A Ride in a Bi-Plane over Portland
This year was the 51st Tri State Gas & Engine Show in Portland, Indiana. At this massive show, I heard one young man say to another, “This is the largest show this side of the Mississippi!”
This year International Harvester was the featured tractor and while we were enjoying views of this show from the ground, the two days we were there, we saw others enjoying it from the air. A couple of bi-planes were soaring overhead joyously dipping their wings causing envy in many of us on the ground. On the way out of town Friday before heading home, I talked Keith into following the “Bi-Plane Rides” signs out to the airport outside of Portland.
It just so happened we arrived when no others were in line. I was hoping for a cheaper price, but then, I am cheap.
Keith pretty much said, “Buck up and fork over the cash” because I had been whining about wanting to soar over Portland for two days, plus he found out that the bi-plane up for a ride next had four seats besides the pilot. I was surprised to learn that the pilot sits to the rear of the plane.
We passed over the cash in an excited daze. I had been talking to my mom before we got ready to go up not willing to concede that the two of us together were about to go up in a contraption that read, “Old Fashioned Open Air Thrill Rides” on the side.
We were very excited. We couldn’t believe we were going to go up in an open plane built in 1930. “There are only seven of these planes around,” the guide who took our money told us.
I caught that they were modern day barnstormers out of the East Coast and that they travel around to shows offering thrill rides. Two other gentlemen were the first to get into the plane. One was a seasoned flier who even flew in a Goodyear blimp once.

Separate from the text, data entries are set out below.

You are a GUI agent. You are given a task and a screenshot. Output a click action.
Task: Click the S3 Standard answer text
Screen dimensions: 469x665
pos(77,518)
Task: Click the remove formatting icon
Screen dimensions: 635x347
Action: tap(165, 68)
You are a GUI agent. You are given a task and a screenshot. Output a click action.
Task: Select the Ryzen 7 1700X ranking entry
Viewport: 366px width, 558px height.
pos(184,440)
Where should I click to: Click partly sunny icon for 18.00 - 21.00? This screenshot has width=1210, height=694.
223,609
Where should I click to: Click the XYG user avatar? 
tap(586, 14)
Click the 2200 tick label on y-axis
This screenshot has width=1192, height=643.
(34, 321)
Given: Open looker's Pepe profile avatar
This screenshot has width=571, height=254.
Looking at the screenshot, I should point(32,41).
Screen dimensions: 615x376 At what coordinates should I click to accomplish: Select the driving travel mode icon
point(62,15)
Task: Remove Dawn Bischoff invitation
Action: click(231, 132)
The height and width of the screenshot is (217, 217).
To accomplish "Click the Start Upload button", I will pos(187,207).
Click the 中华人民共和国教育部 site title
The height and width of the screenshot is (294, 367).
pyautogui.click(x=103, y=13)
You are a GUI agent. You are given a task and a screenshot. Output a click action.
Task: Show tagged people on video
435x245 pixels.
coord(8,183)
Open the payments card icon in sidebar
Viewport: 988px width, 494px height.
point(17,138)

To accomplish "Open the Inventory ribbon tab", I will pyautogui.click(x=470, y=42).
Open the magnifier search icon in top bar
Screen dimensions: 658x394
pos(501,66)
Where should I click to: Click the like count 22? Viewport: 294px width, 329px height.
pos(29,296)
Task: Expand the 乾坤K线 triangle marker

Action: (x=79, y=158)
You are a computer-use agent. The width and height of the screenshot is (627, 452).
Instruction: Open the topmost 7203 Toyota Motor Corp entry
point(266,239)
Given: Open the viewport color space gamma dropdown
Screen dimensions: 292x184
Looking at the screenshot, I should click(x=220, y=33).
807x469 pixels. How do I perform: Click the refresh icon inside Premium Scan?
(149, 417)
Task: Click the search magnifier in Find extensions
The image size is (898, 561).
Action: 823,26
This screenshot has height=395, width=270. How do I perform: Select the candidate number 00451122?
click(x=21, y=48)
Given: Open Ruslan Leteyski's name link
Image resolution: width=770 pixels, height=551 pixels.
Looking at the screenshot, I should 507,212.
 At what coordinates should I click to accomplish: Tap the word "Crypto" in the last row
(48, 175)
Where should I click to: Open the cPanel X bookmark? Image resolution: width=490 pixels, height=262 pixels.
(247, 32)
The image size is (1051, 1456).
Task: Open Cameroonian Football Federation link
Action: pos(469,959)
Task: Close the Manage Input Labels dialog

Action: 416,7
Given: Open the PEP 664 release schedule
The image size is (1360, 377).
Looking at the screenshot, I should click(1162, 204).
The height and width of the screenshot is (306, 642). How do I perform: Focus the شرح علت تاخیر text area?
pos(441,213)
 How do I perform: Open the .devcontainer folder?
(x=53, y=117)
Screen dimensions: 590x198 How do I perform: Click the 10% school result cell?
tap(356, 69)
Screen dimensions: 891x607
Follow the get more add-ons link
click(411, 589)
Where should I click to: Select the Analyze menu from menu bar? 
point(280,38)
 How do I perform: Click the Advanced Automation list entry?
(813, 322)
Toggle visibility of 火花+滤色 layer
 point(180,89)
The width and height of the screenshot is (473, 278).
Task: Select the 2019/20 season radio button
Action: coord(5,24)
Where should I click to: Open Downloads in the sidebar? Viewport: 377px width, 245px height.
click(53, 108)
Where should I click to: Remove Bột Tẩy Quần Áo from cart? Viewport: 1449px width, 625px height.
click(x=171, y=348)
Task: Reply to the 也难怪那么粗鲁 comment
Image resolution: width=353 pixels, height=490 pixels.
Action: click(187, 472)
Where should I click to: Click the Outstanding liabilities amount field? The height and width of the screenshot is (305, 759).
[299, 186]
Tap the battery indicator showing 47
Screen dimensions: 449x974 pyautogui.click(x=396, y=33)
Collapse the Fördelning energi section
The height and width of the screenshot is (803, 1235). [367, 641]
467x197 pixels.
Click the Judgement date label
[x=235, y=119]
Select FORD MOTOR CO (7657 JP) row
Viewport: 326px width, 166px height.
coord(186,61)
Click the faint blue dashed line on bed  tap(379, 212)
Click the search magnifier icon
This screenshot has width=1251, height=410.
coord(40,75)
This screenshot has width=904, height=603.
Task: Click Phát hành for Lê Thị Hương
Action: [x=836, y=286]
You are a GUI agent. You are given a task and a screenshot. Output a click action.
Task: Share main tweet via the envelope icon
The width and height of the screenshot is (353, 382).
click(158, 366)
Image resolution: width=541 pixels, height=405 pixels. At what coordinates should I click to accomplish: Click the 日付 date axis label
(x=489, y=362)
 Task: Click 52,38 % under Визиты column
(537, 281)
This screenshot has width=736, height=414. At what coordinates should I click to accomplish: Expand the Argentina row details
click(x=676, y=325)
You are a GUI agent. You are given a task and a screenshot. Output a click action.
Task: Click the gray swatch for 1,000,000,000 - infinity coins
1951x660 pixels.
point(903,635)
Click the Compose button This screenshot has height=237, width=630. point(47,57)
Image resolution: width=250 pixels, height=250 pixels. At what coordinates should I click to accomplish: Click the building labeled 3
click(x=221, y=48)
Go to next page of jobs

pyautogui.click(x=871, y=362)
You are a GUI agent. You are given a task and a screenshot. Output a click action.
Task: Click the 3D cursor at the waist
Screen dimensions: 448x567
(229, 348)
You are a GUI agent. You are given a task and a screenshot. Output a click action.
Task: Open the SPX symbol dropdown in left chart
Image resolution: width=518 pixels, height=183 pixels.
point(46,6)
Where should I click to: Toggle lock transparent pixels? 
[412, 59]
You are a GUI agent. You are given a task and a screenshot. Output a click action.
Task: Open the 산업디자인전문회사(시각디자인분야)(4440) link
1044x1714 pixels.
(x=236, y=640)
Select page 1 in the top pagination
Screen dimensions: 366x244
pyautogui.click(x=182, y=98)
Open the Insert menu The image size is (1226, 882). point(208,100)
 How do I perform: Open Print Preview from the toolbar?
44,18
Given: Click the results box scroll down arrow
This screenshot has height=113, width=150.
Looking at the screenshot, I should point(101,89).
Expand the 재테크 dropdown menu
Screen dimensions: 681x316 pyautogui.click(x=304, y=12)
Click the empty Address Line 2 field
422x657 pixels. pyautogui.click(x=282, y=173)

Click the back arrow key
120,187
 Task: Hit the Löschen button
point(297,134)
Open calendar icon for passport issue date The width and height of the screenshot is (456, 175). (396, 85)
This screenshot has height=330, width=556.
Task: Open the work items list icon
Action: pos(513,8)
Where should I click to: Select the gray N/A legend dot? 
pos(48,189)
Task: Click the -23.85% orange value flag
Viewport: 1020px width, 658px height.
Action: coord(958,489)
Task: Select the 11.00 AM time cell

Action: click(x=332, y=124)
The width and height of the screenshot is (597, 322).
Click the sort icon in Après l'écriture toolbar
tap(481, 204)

However, they tried to squeeze two good sized men in relatively small seats and the experienced flier was just to cramped and got a bit claustrophobic and ditched us.
After the happy one-seater was buckled in, Keith and I squeezed together and buckled up for the exciting ride. It was a strange feeling to be rushing down the runway with an open cockpit. I am not afraid to fly or afraid of heights, but I admit to a minute or two of pause when we went airborne. I think Keith felt my grip rather tight on his hand as we took flight.
Once we were in the air, I forgot to be afraid and just was in awe of the wind rushing past us, the blue sky and earth below.
We dipped over the Portland show and I felt blessed and so happy that we took the time to find this adventure before heading home. This entire trip was adventurous. On the way to Portland, we skirted two tornadoes that touched down in Kokomo. We were under a watch all Wednesday evening. Then on our way home thunderstorms threatened the drive as well. Arriving home a bit later because of the ride and Keith’s obsession with the Beef House in Covington where we had to stop and have dinner, it was a great show that I will long remember because of my view from above.